Abstract

We report the highly stable galvanostatic cycling of lithium metal (Li) electrodes in a symmetrical Li|electrolyte solution|Li coin-cell configuration at a high rate and high areal capacity using fluoroethylene carbonate (FEC)-based electrolyte solutions [1 M LiPF6 in FEC/dimethyl carbonate (DMC)]. The FEC-based electrolyte solution shows cycling behavior that is markedly better than that observed for the cells cycled with an ethylene carbonate (EC)-based electrolyte solution (1 M LiPF6 in EC/DMC). With FEC-based electrolyte solution, Li|Li cells can be cycled at 2 mA cm–2 with an areal capacity of 3.3 mAh cm–2 for more than 1100 cycles, and full Li|LiNi0.6Co0.2Mn0.2O2 (NMC) cells with high areal loading cathode demonstrate stable cycling with the same capacity during 90 cycles.
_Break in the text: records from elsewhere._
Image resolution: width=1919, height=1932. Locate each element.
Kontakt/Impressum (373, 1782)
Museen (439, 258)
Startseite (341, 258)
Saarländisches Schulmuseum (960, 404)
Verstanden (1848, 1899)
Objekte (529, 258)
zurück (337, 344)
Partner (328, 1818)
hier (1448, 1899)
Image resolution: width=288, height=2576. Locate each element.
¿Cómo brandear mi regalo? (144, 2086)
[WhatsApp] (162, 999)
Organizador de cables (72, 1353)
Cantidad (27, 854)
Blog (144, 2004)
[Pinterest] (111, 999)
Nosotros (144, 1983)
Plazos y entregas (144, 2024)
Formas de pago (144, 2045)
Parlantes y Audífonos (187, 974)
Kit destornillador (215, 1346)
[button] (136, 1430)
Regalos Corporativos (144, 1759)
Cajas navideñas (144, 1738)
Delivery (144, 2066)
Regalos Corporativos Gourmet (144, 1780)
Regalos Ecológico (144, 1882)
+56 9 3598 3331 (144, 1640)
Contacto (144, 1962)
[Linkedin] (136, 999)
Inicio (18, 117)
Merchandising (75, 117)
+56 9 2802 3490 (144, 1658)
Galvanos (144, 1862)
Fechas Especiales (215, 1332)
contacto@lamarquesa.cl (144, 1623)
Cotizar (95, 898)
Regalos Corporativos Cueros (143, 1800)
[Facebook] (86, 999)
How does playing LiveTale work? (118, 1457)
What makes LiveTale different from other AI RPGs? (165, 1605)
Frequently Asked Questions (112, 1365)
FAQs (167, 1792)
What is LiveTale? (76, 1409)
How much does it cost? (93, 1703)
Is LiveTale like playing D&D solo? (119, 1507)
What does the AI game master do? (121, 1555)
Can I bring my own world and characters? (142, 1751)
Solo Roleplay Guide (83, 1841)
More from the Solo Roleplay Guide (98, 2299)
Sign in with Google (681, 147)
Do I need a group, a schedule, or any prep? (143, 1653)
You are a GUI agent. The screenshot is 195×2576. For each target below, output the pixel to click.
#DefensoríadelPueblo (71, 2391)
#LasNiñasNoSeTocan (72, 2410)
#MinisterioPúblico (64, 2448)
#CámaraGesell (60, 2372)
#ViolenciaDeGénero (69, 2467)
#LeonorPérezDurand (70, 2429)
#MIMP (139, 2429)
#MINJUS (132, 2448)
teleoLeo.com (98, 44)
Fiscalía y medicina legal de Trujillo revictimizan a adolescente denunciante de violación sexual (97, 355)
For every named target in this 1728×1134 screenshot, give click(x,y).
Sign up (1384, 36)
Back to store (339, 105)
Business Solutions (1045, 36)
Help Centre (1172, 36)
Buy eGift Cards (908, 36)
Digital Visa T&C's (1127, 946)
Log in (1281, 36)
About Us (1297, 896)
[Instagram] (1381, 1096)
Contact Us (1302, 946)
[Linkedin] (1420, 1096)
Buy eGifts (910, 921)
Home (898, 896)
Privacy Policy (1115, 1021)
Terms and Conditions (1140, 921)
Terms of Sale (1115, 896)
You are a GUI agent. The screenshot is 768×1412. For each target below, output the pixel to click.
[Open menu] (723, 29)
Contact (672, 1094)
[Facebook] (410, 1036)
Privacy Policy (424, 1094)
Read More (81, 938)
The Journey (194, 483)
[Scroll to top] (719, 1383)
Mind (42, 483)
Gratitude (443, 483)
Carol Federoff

An increase in areal capacity up to 6 mA h cm–2 does not affect the shape of the voltage profile of the symmetric Li|Li cells. The reason for this high performance is the formation of a stable and efficient solid electrolyte interphase (SEI) on the surface of the Li metal electrodes cycled in the FEC-based solution. The composition of the SEI is analyzed by Fourier transform infrared spectroscopy.